Financial Analysis consists of evaluating its financial situation at a specific time like a financial diagnosis through doing a business.
It is based on the various accounting statements of the company and on the financial and economic data of its sector of activity. Thus, the financial analysis makes the figures speak by carrying out various restatements on the accounting documents.
Objective of Financial Analysis
The objective of any financial analysis is to be able to judge the financial health of a company in an economic environment at a given time.
Unlike the mandatory tax return each year, financial analysis does not follow any rule imposed by law and is in no way mandatory, each financial analyst has their own methods.

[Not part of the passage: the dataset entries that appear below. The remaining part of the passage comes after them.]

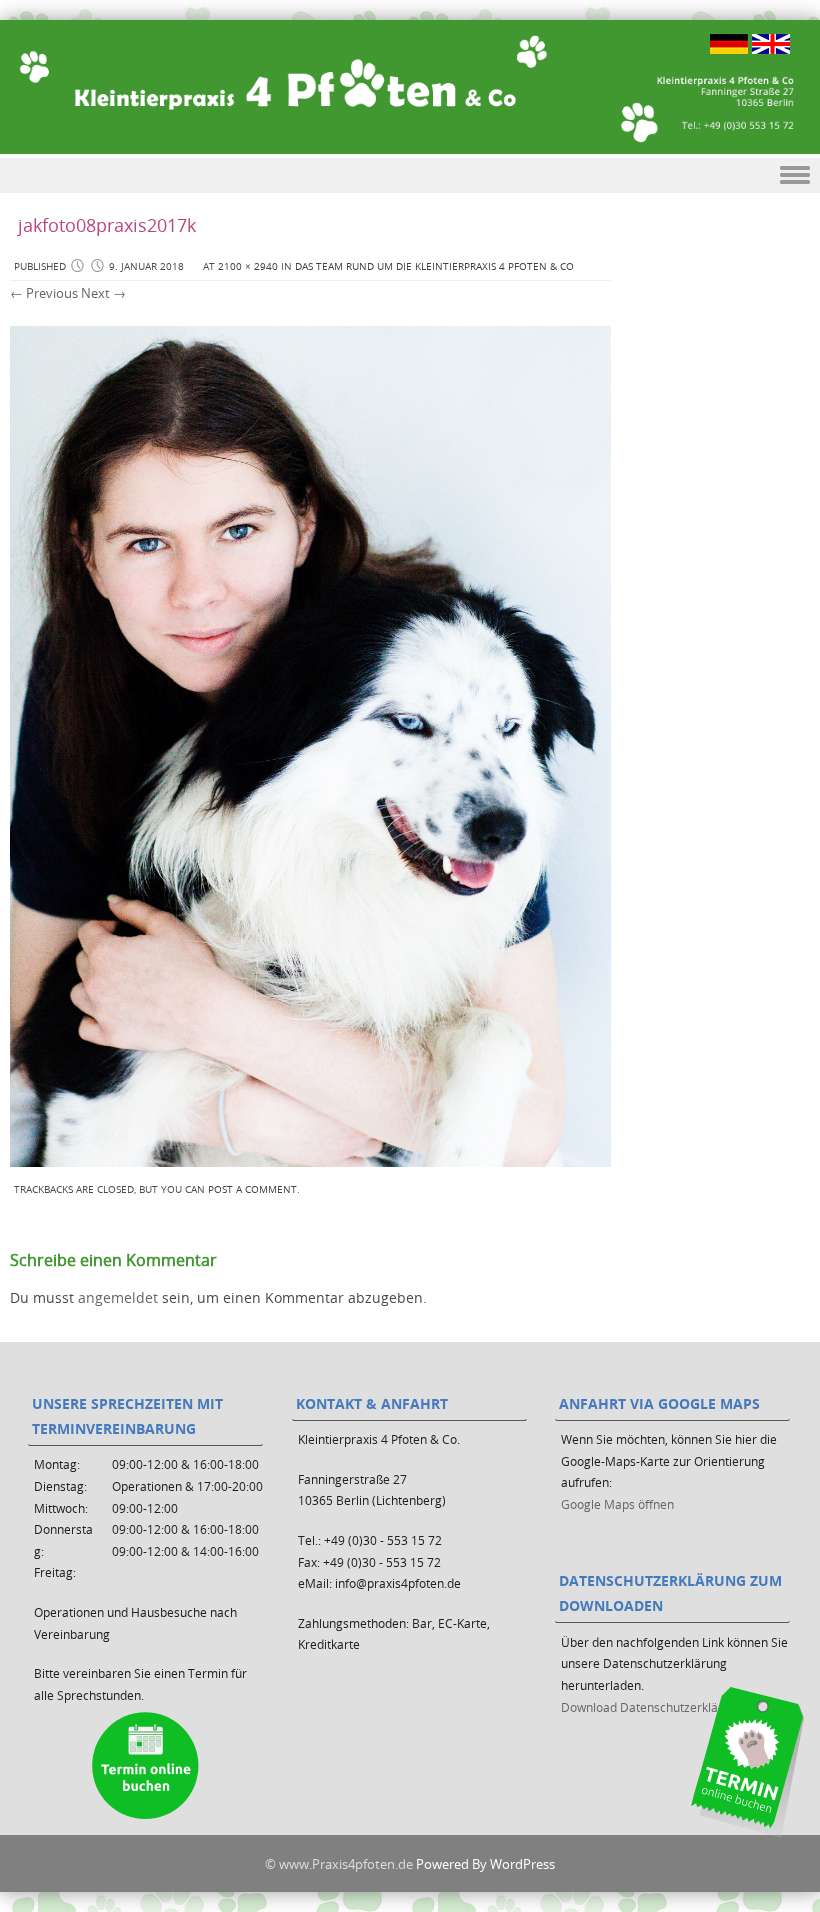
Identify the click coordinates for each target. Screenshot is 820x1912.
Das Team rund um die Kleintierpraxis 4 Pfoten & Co (434, 266)
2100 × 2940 (248, 266)
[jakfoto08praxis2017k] (310, 1161)
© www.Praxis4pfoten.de (339, 1864)
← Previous (44, 293)
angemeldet (118, 1297)
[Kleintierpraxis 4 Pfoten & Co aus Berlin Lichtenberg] (410, 87)
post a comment (252, 1189)
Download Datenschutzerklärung (652, 1707)
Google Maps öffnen (617, 1504)
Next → (103, 293)
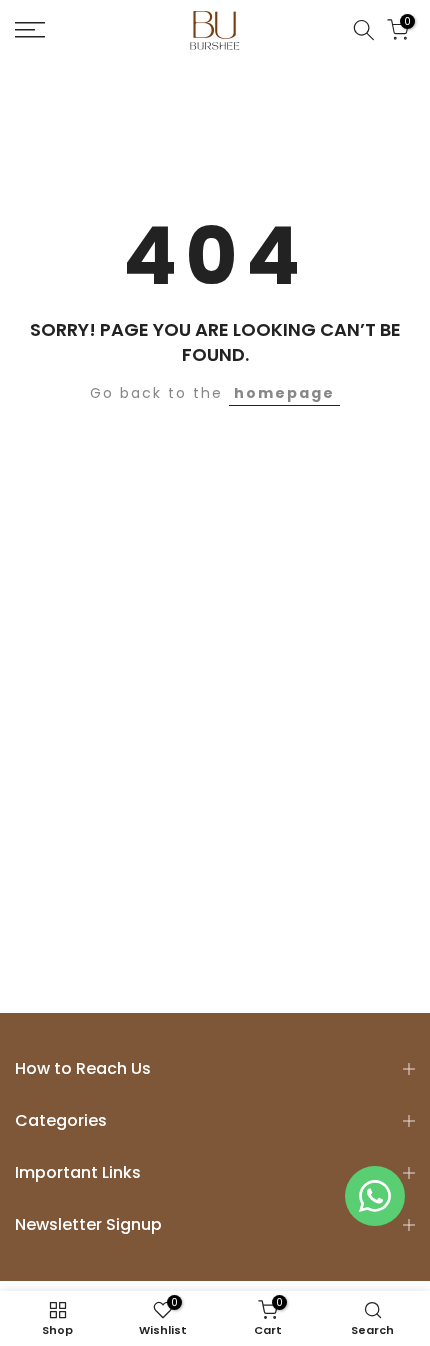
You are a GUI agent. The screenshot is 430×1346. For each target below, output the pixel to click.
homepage (284, 393)
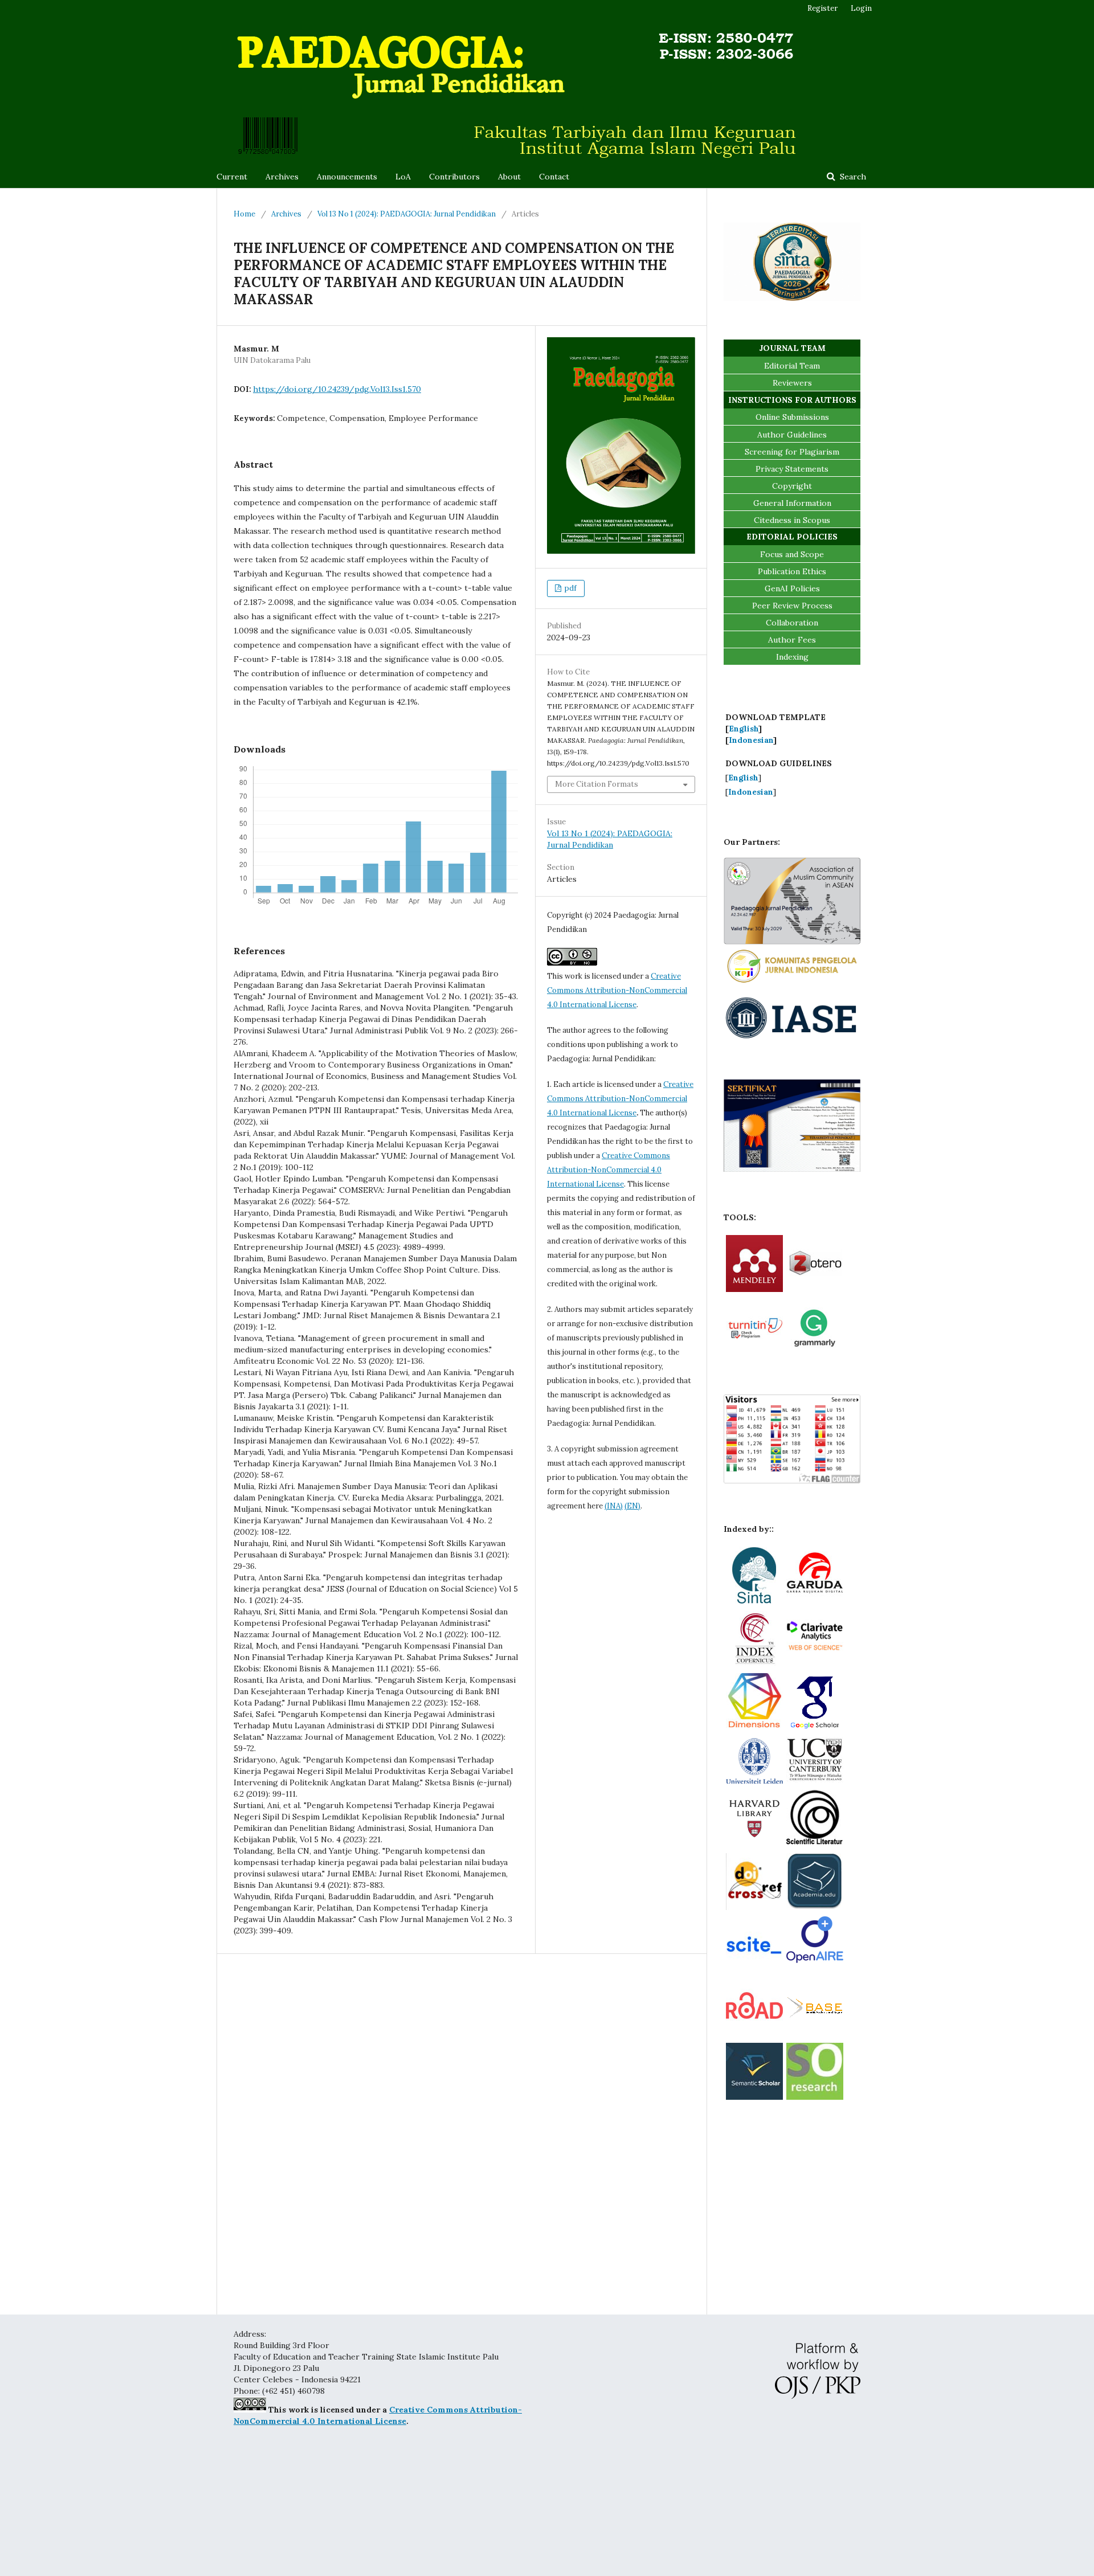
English (743, 728)
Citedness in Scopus (792, 520)
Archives (282, 176)
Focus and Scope (792, 554)
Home (244, 214)
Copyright (792, 486)
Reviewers (792, 383)
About (509, 176)
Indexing (792, 657)
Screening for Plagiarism (792, 452)
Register (822, 8)
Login (861, 8)
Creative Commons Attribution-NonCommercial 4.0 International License (617, 990)
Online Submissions (792, 417)
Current (232, 176)
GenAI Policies (792, 588)
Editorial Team (792, 366)
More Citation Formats (596, 784)
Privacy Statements (792, 469)
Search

The financial analysis makes use in particular of the tax return and the data provided by the accounts of the company evaluated. Thus, the income statement, the balance sheet, the details of fixed assets, depreciation and the composition of the share capital, among others, are restated in order to show the cash flow and the investment policy of the company.
The various restatements carried out also make it possible to calculate ratios, such as the debt ratio, the rate of return and the solvency ratio.
Financial analysis creates tools intended to better visualize the financial situation of a company at time T, in particular its economic performance, its development prospects, its debt, its profitability and its financial stability.
All this information resulting from the financial analysis is used at different levels by:
> An investor
> A potential buyer
> Banks in the context of a loan application
> The various stakeholders of the company: employees, suppliers and customers.